Énoncé 1:
Reformulez sous forme de liste le paragraphe du texte sur le parmesan qui commence par « Ce fromage emblématique », en gardant ses faits principaux.
Énoncé 2:
D'après le texte sur le parmesan, quelle est la durée de la quarantaine imposée à toute vache « importée » ?
Énoncé 3:
Traduisez en anglais la phrase suivante du texte sur le parmesan : « Pour cela nous sommes allés en Italie, à la découverte d'une AOP authentique dont les prémices datent de 1254, fruit d'un terroir et du travail minutieux des hommes: le Parmesan, le Parmigiano Reggiano en langage local. »

Texte choisi:
·····
A l’heure des grands accords commerciaux internationaux, désireux de nous faire avaler des produits pas toujours très nets, nous avons choisi de vous présenter tout le contraire.
Pour cela nous sommes allés en Italie, à la découverte d’une AOP authentique dont les prémices datent de 1254, fruit d’un terroir et du travail minutieux des hommes: le Parmesan, le Parmigiano Reggiano en langage local.
Ce fromage emblématique de notre voisin italien a obtenu son AOP européenne en1996, mais la création du premier consortium de tutelle (Consorzio del Formaggio Parmigiano Reggiano) s’installe à Reggio Emilia en 1934 et le nom de « Parmigiano Reggiano » est officiellement adopté 4 ans plus tard.
Mais ce n’est qu’en 2008, afin de lutter contre des usurpations de nom trop fréquentes, que de la cour de justice européenne décide que la dénomination Parmesan ne peut être attribuée qu’à la seule appellation Parmigiano Reggiano.
Ainsi première clause indispensable, les fourrages doivent être issus du terroir, et les vaches nées sur le terroir, même si depuis août 2011, toute vache « importée » est acceptée, mais doit connaître une quarantaine de quatre mois avant d’être utilisée.
·····
Éléments tirés d'une source de données:
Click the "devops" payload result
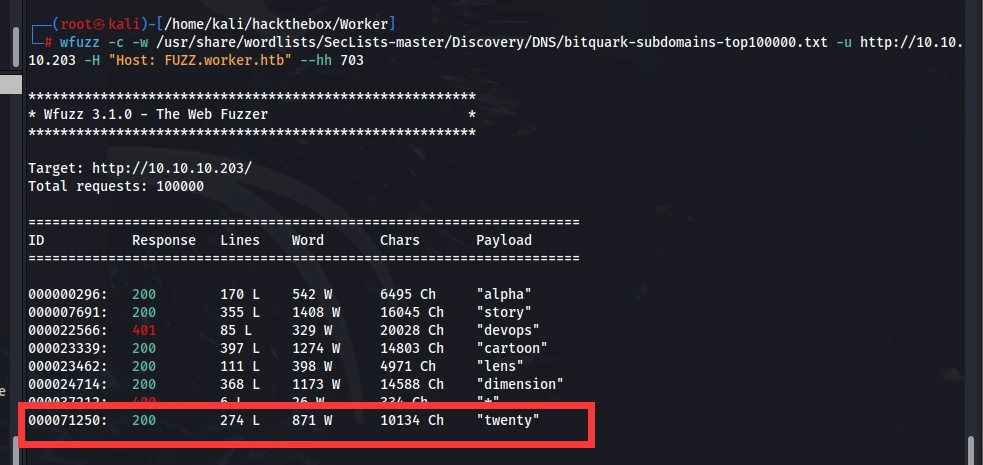The image size is (983, 465). click(508, 330)
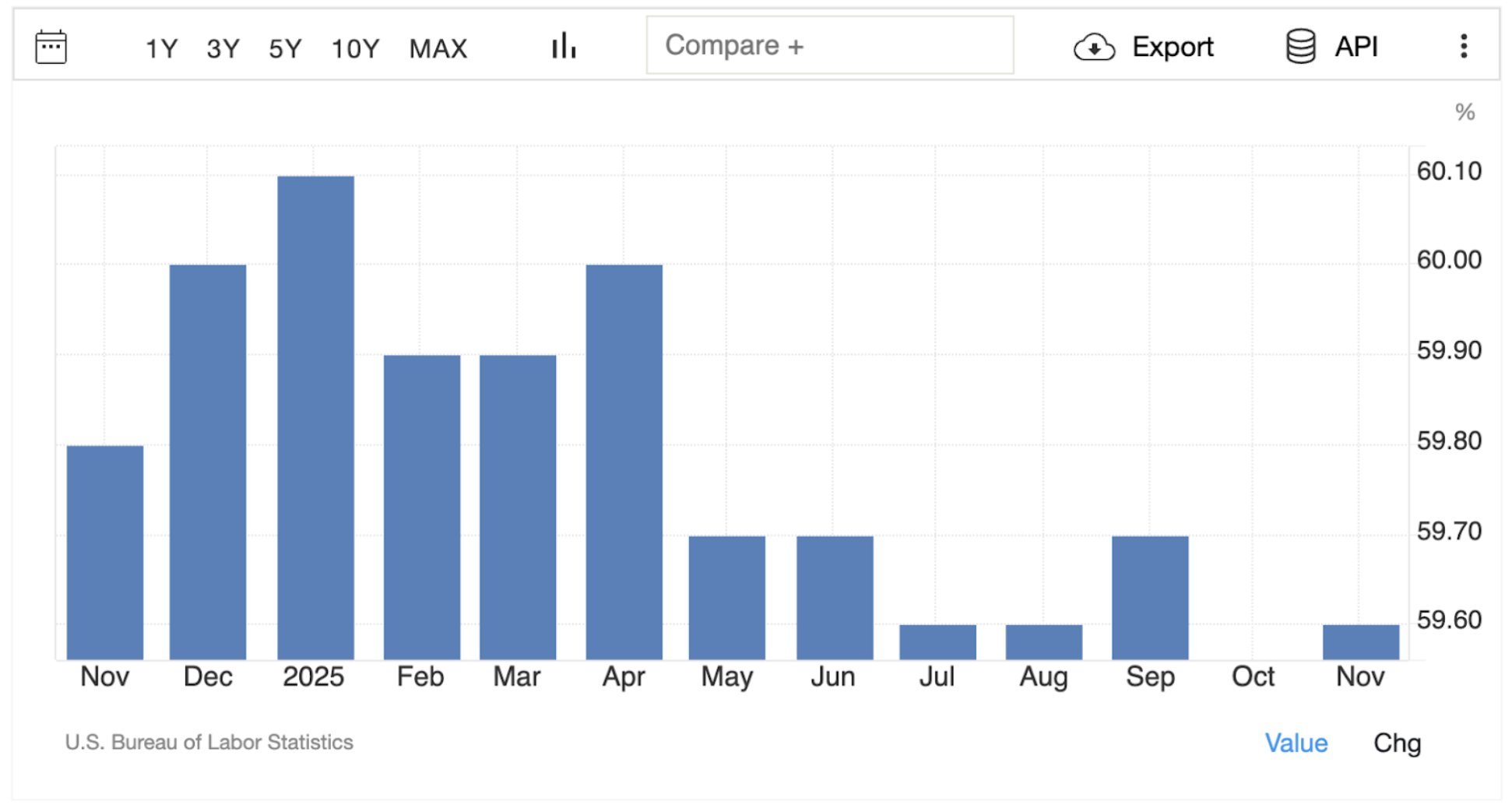1512x808 pixels.
Task: Switch chart to Value view
Action: pyautogui.click(x=1296, y=743)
·····
Bonne réponse 1:
- Le Parmigiano Reggiano a obtenu son AOP européenne en 1996.
- Le premier consortium de tutelle, le Consorzio del Formaggio Parmigiano Reggiano, s'installe à Reggio Emilia en 1934.
- Le nom « Parmigiano Reggiano » est officiellement adopté quatre ans plus tard.

Bonne réponse 2:
Quatre mois.

Bonne réponse 3:
To that end, we went to Italy to discover an authentic PDO whose beginnings date back to 1254, the product of a terroir and of painstaking human work: Parmesan, or Parmigiano Reggiano in the local language.